----- ENTRIES SHOWN
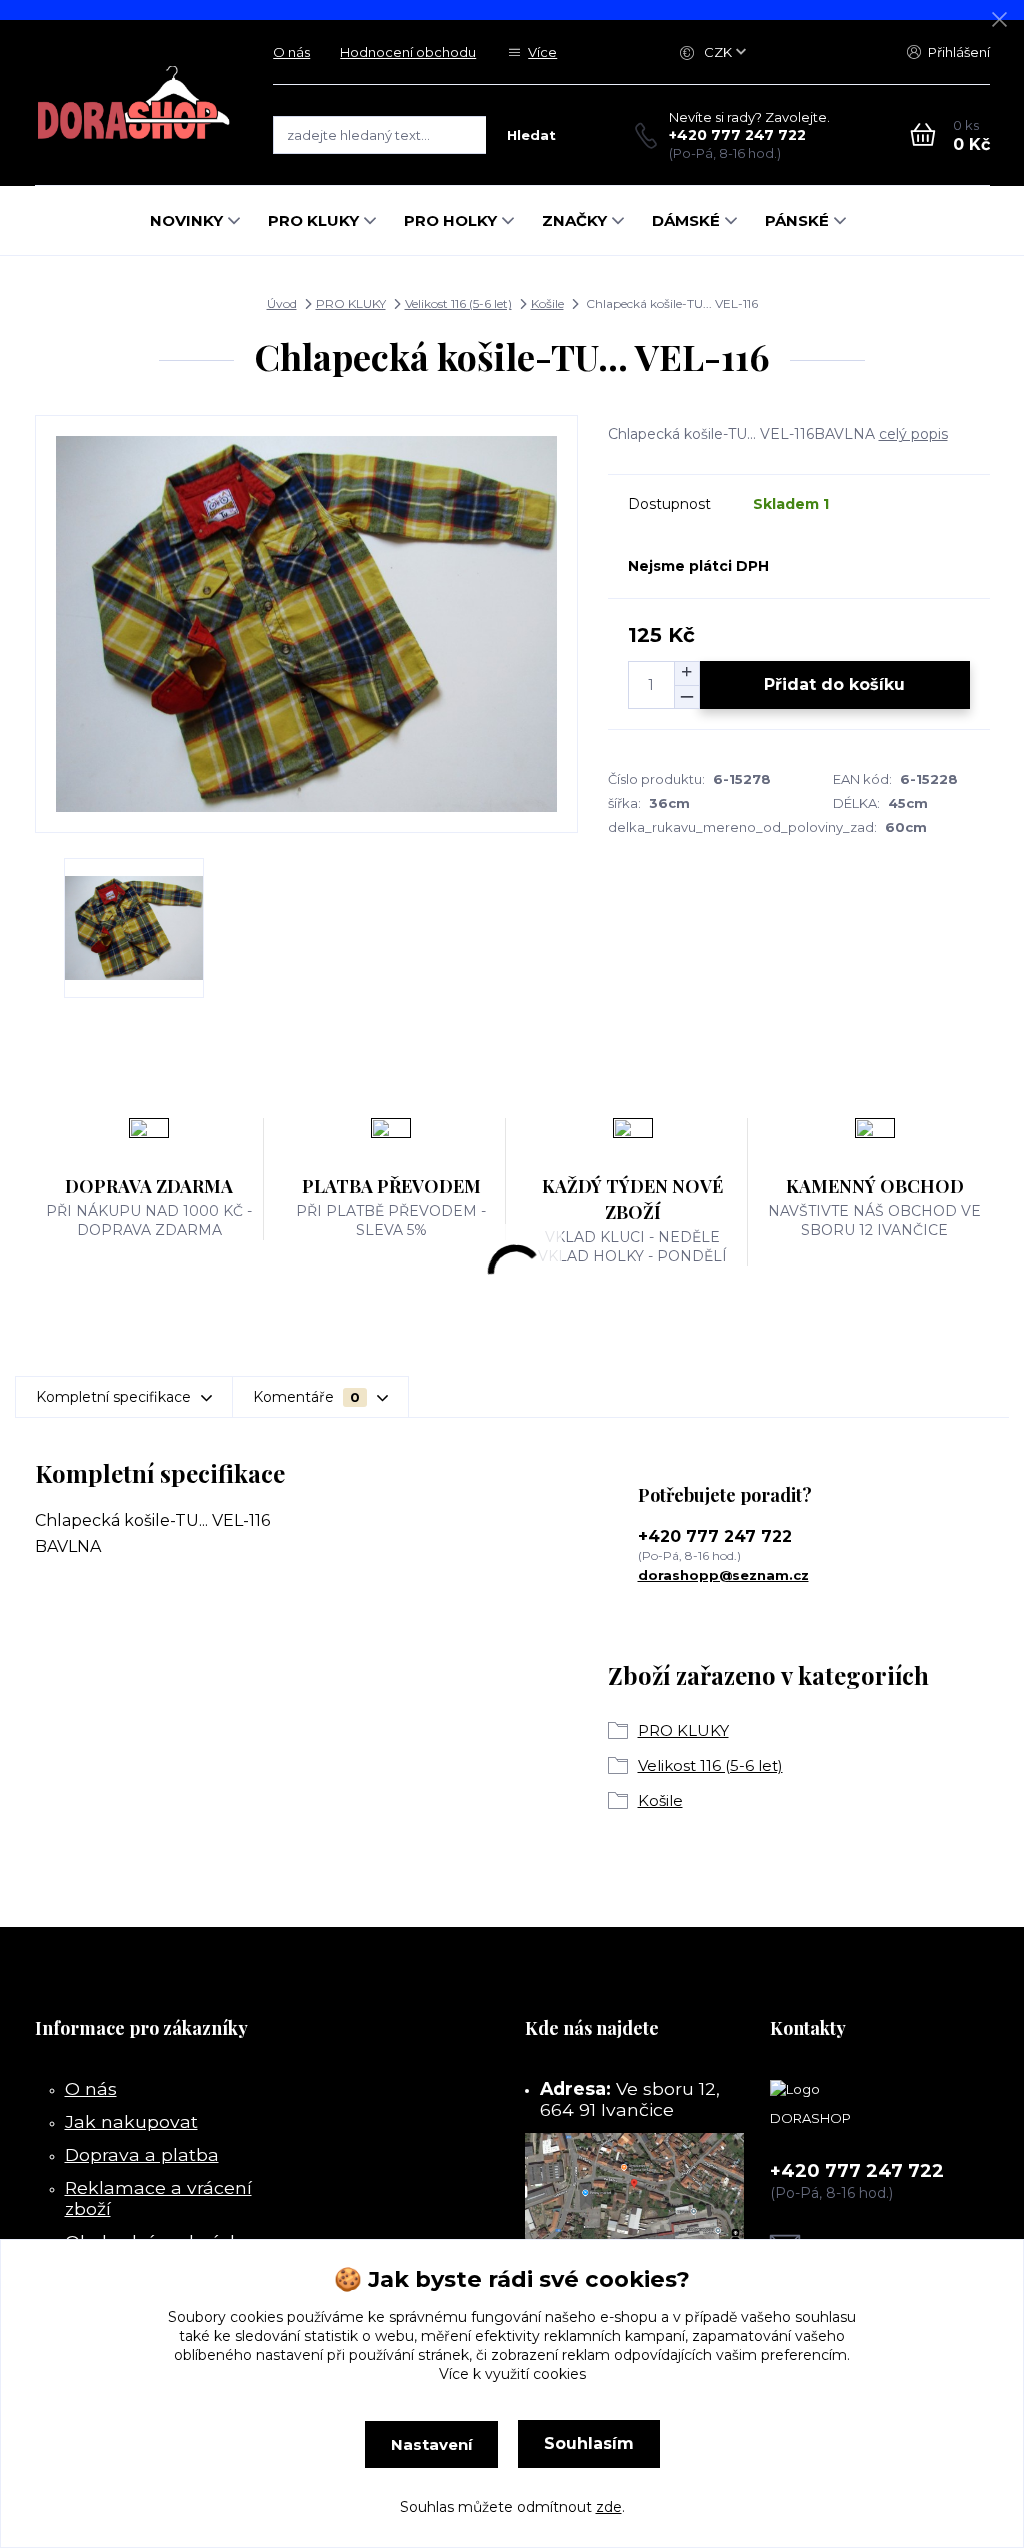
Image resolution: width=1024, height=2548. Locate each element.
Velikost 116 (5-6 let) (458, 303)
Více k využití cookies (512, 2374)
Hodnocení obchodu (408, 52)
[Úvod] (134, 102)
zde (609, 2507)
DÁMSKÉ (686, 220)
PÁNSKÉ (797, 220)
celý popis (913, 434)
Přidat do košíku (834, 684)
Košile (547, 303)
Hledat (531, 135)
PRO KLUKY (313, 220)
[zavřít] (999, 20)
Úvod (282, 303)
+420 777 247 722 (737, 135)
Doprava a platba (142, 2154)
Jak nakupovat (131, 2121)
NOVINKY (186, 220)
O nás (291, 52)
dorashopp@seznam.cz (723, 1575)
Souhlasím (589, 2443)
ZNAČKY (574, 220)
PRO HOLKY (450, 220)
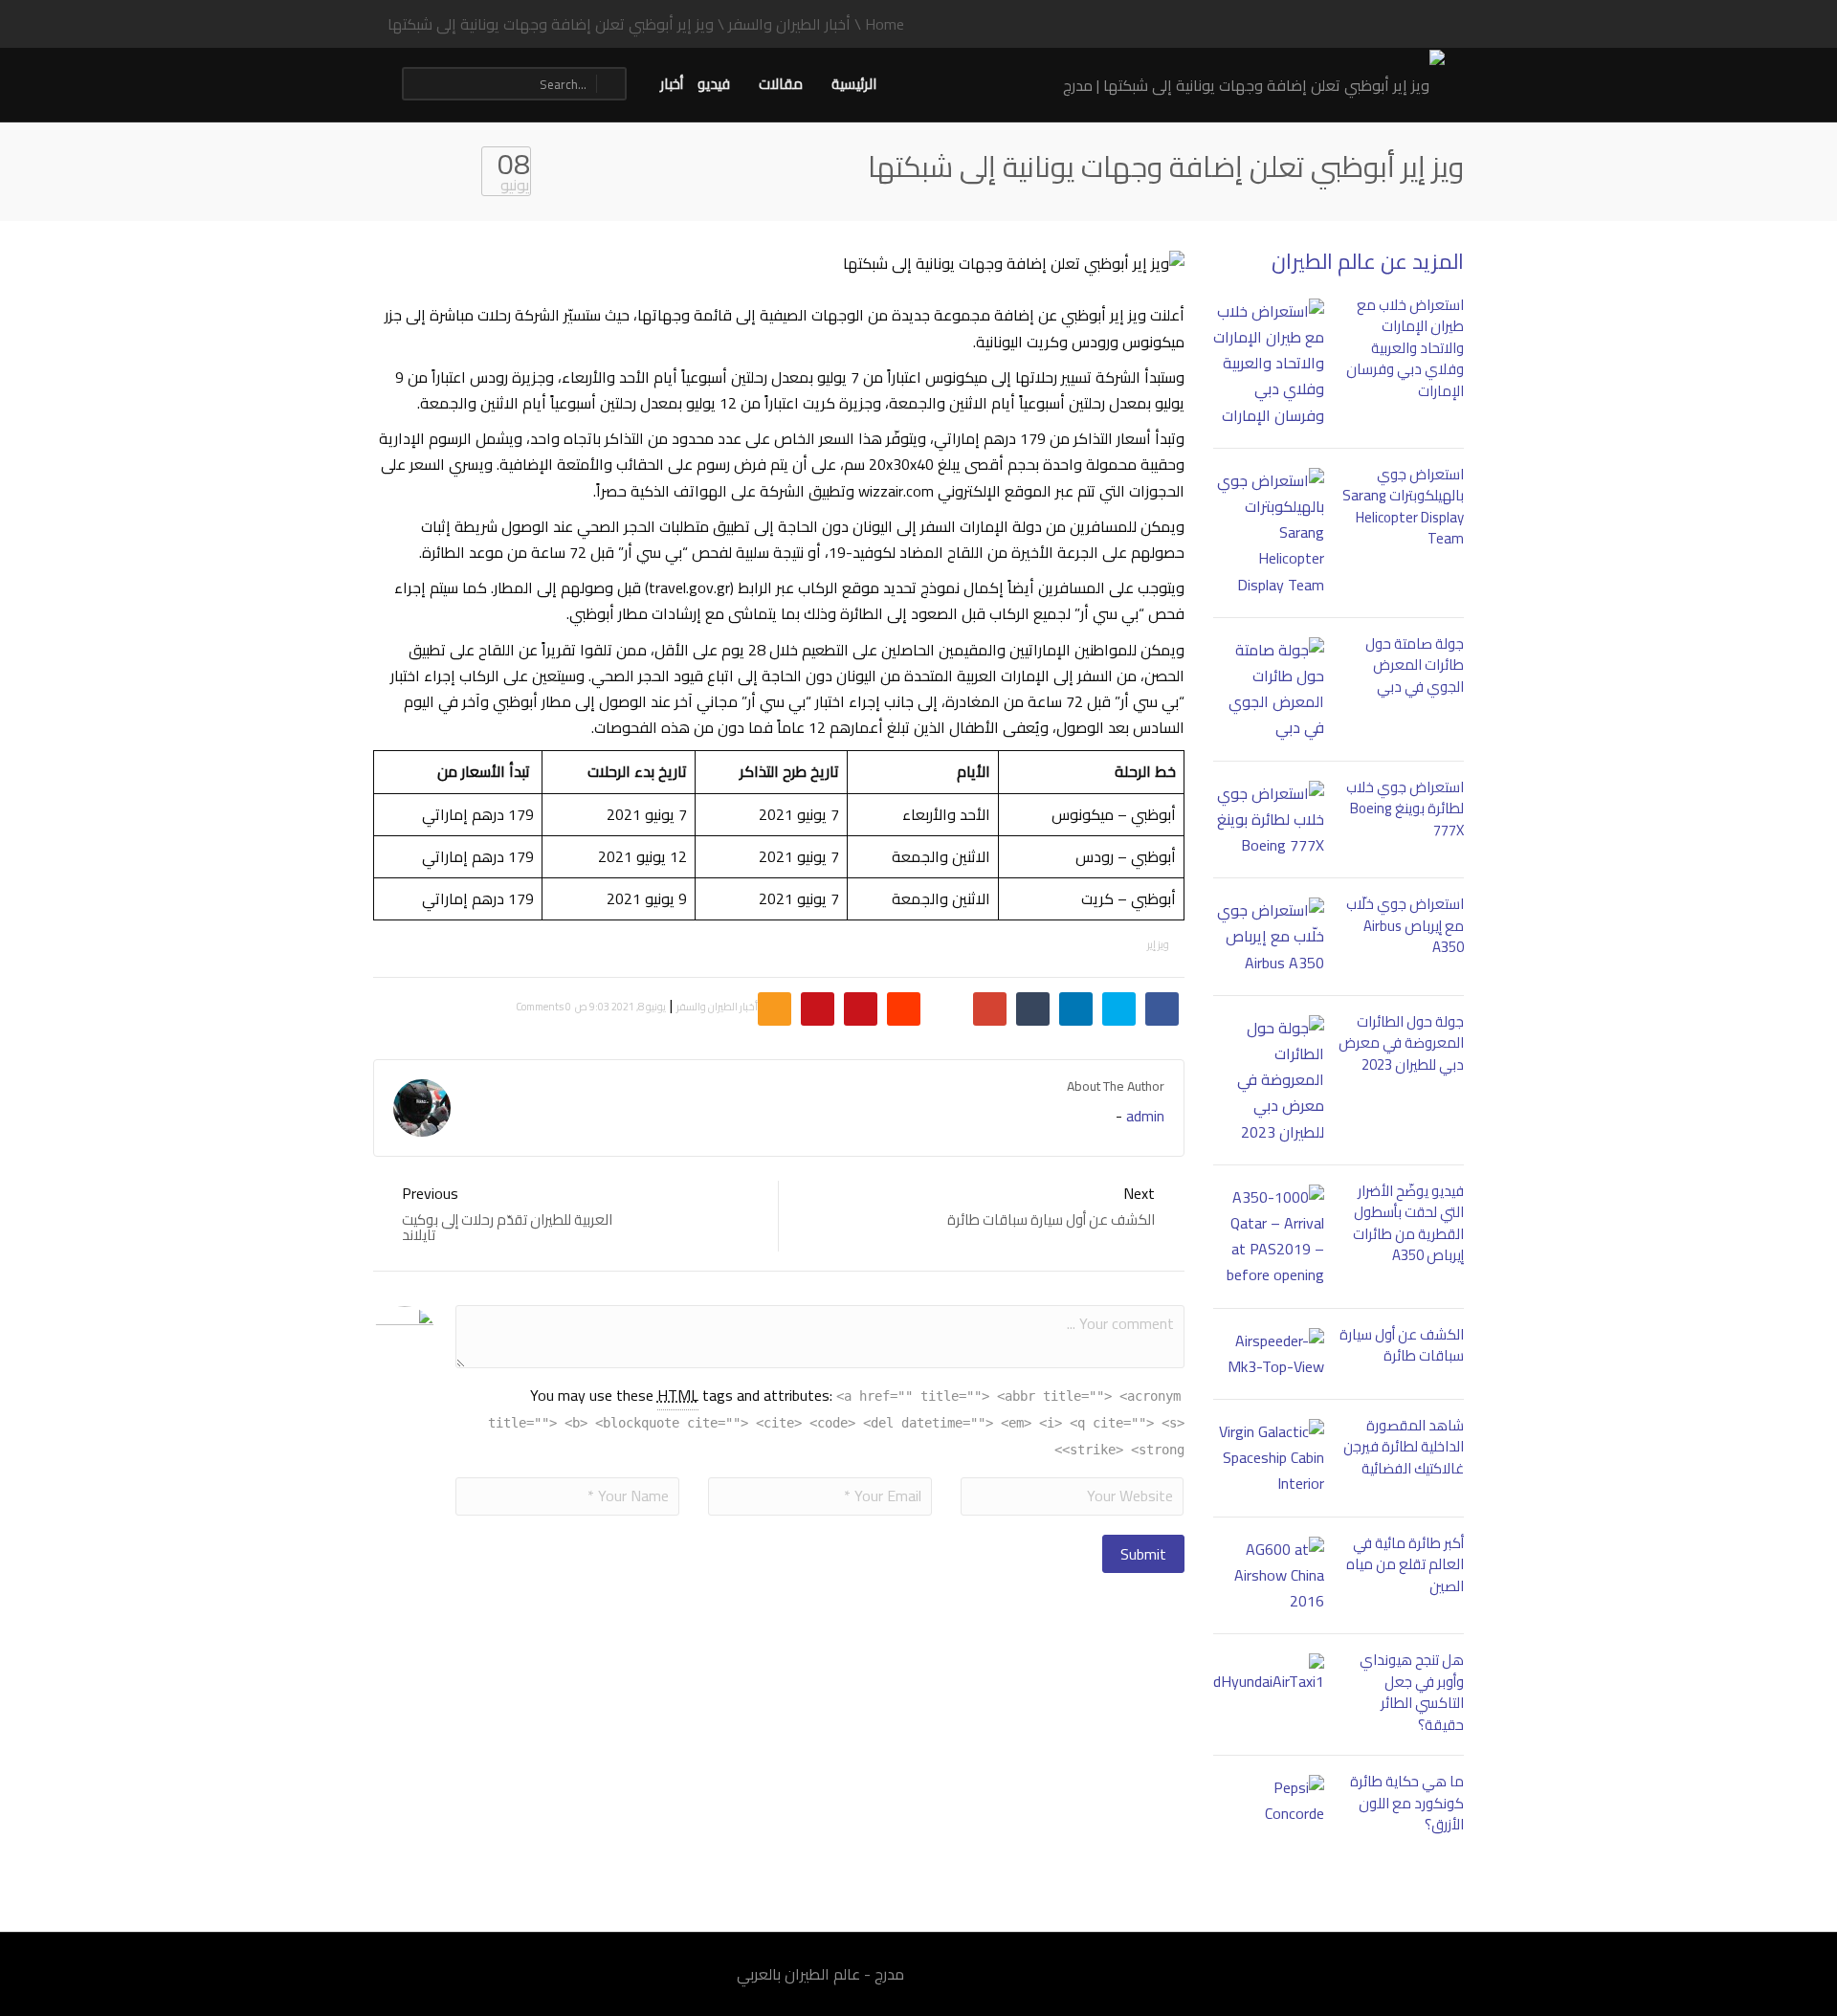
----------
▸ REQUIRED ACTION:
Output nothing but the records above, word for word, with the pictures removed.

▸ RESULT BELOW:
Image resolution: width=1024, height=2548. Locate each element.
Velikost 116 (5-6 let) (458, 303)
Více k využití cookies (512, 2374)
Hodnocení obchodu (408, 52)
[Úvod] (134, 102)
zde (609, 2507)
DÁMSKÉ (686, 220)
PÁNSKÉ (797, 220)
celý popis (913, 434)
Přidat do košíku (834, 684)
Košile (547, 303)
Hledat (531, 135)
PRO KLUKY (313, 220)
[zavřít] (999, 20)
Úvod (282, 303)
+420 777 247 722 (737, 135)
Doprava a platba (142, 2154)
Jak nakupovat (131, 2121)
NOVINKY (186, 220)
O nás (291, 52)
dorashopp@seznam.cz (723, 1575)
Souhlasím (589, 2443)
ZNAČKY (574, 220)
PRO HOLKY (450, 220)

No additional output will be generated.